#### [Instructions to follow]
Transcribe the stretch of entries below from the line with "This screenshot has height=357, width=476." through the line with "Click the horizontal divider below Start", exactly and with both ends included; leave out all other lines.

[Entries supplied]

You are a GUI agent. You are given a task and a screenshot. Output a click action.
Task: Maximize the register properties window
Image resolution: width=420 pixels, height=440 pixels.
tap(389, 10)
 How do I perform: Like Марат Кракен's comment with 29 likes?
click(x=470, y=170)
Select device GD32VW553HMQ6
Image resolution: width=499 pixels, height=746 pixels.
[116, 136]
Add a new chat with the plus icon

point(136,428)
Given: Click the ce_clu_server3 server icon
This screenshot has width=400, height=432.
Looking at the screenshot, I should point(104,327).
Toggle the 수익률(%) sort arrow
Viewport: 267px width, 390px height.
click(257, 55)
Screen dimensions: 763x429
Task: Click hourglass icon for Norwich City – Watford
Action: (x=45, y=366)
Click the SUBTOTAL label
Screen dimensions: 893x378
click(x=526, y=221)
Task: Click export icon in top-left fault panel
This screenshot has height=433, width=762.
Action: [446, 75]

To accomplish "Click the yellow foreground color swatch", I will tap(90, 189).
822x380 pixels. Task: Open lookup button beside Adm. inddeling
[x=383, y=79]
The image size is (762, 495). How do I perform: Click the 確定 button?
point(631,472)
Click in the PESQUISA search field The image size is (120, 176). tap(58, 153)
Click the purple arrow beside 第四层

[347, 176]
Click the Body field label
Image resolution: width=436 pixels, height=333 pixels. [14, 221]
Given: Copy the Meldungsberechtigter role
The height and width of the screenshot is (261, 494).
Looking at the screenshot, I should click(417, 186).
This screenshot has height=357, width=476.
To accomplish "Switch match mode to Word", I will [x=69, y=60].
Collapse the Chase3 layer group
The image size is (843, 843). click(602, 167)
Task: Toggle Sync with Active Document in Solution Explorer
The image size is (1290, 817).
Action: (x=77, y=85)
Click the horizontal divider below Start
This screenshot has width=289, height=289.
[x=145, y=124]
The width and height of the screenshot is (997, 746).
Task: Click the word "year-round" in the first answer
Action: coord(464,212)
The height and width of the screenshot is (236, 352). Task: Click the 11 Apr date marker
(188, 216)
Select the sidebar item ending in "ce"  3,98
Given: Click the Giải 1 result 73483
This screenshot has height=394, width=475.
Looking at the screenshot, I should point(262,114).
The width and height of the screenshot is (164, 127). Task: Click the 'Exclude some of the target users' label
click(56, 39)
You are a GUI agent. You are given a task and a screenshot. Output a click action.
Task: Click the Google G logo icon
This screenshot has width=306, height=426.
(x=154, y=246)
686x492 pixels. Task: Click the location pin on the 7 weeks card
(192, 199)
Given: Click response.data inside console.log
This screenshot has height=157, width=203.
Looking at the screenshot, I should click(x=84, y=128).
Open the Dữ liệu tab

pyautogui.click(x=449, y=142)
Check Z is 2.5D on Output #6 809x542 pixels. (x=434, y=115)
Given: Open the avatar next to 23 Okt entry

[/Entries supplied]

#### [Solution to this exercise]
This screenshot has height=357, width=476.
To accomplish "Switch match mode to Word", I will [x=69, y=60].
Collapse the Chase3 layer group
The image size is (843, 843). click(602, 167)
Task: Toggle Sync with Active Document in Solution Explorer
The image size is (1290, 817).
Action: (x=77, y=85)
Click the horizontal divider below Start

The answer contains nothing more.